[DOCUMENT TEXT]
Friday, April 17, 2015

The closest I ever got to meeting John Steinbeck


According to my Kindle Paperwhite, which tracks my progress through books, I’ve read about 70% of John Steinbeck’s “Travels With Charley.”

If you’re not familiar with it, the book chronicles a road trip Steinbeck made in 1960 in a pickup truck with camper shell with his standard poodle Charley, doing a lap of the U.S., starting from his home on Long Island. The point of the trip, he wrote, was to meet people and reacquaint himself with the soul of America.

His son Thom, however, said Steinbeck made the trip because he knew he was dying of heart disease and wanted to see the country one last time. As it turned out, he lived another eight years.

I remember 1960 quite clearly and the book arouses feelings of nostalgia for that time 55 years ago. So much has changed.

Early in his travels, Steinbeck discovers and is enchanted by the growing mobile home culture in the Northeast, marveling at how it was revolutionizing the way Americans thought about housing.
[/DOCUMENT TEXT]
• **TASK ITEM A**
Could you reproduce the Steinbeck post word for word, from "Friday, April 17, 2015" up to and including "soul of America."?
• **TASK ITEM B**
How would the Steinbeck post go on? Write the next part, starting after its final sentence.
The data after this point is separate from the Steinbeck post.
[INFORMATION SUPPLIED]
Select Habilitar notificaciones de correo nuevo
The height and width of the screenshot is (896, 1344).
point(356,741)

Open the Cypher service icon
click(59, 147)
[/INFORMATION SUPPLIED]
[INFORMATION SUPPLIED]
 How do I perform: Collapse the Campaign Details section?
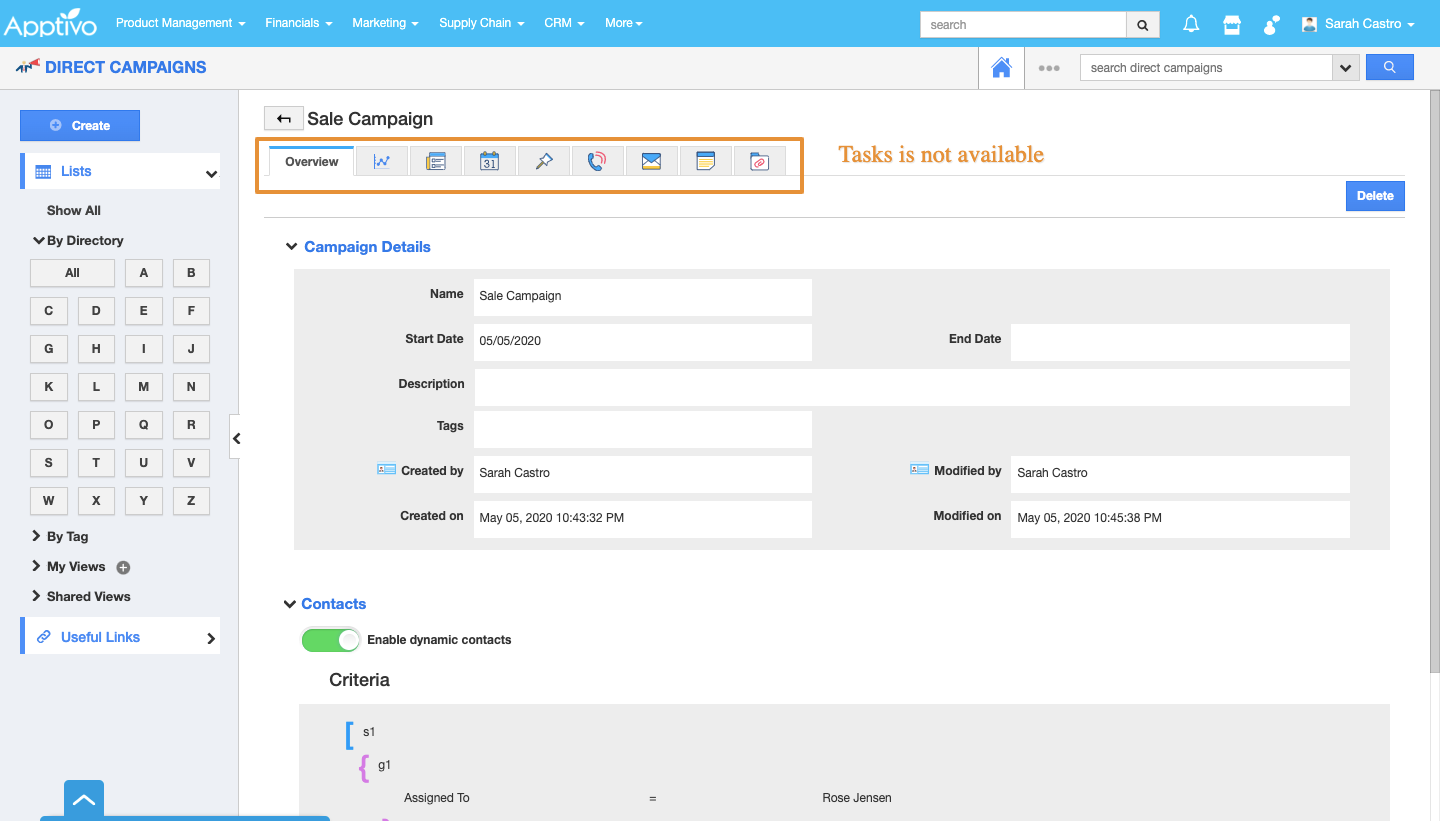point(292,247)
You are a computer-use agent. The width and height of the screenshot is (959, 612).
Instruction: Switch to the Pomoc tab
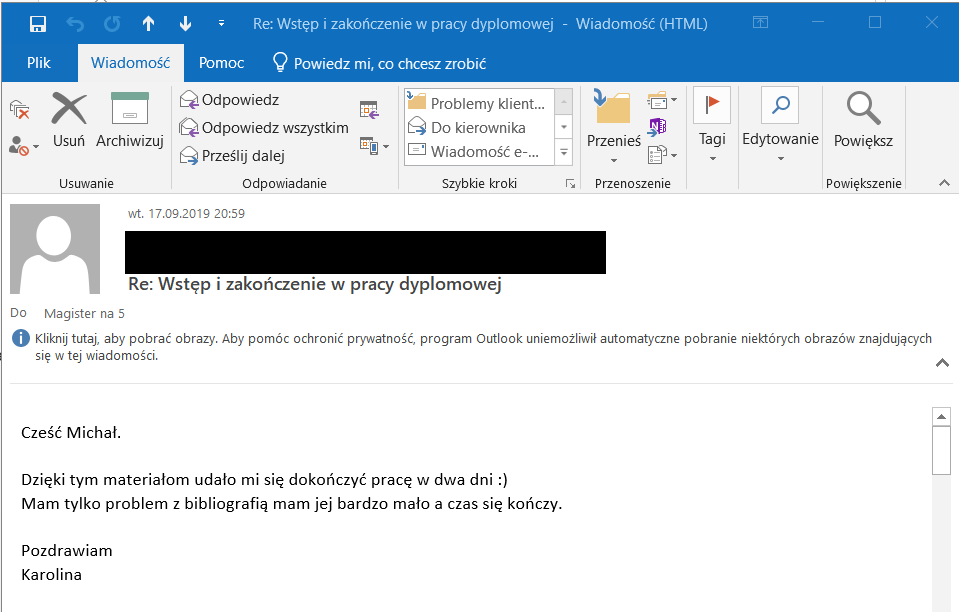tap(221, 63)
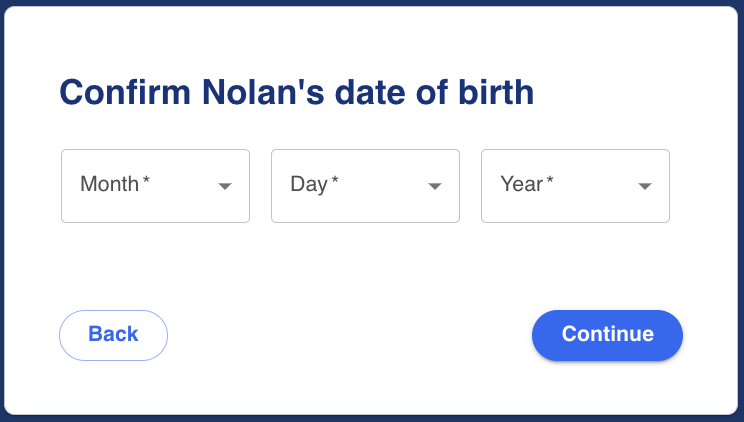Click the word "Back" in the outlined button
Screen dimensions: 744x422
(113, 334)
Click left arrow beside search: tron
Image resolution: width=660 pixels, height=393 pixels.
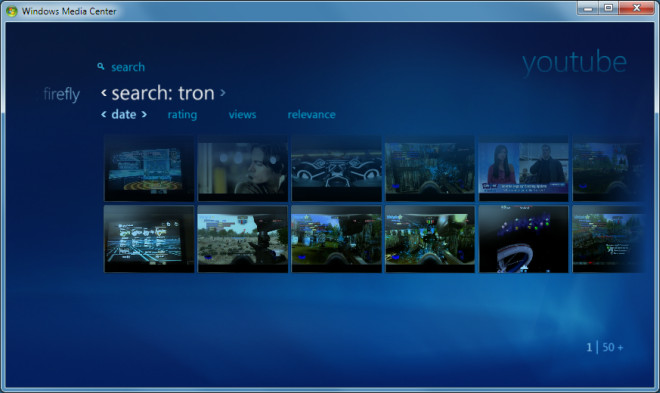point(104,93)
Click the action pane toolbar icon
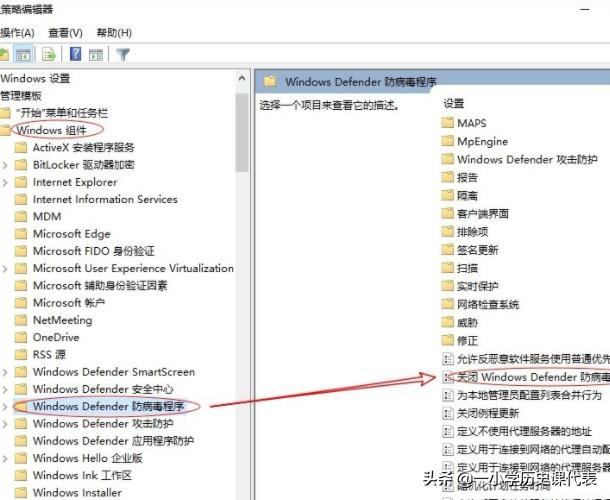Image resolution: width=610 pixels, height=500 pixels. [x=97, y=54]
[/INFORMATION SUPPLIED]
• **EXERCISE RESULT A**
Friday, April 17, 2015

The closest I ever got to meeting John Steinbeck


According to my Kindle Paperwhite, which tracks my progress through books, I’ve read about 70% of John Steinbeck’s “Travels With Charley.”

If you’re not familiar with it, the book chronicles a road trip Steinbeck made in 1960 in a pickup truck with camper shell with his standard poodle Charley, doing a lap of the U.S., starting from his home on Long Island. The point of the trip, he wrote, was to meet people and reacquaint himself with the soul of America.

• **EXERCISE RESULT B**
By the time he got to California, however, he realized the downside to a phenomenon that was growing population, but not the property tax base, putting an unexpected strain on government to maintain infrastructure and schools.

Steinbeck was from Salinas, Calif. and spent a lot of time in Monterey. Perhaps his most famous novel is “Cannery Row,” set in Monterey. Cannery Row is a real place, but the fish canneries have been replaced by a world class aquarium and several blocks of shops and boutiques. Maria and I visited there a couple of times and she photographed me with a bronze bust of Steinbeck at Wave Street and Drake Avenue. I let Steinbeck wear my BMW sunglasses for the shot.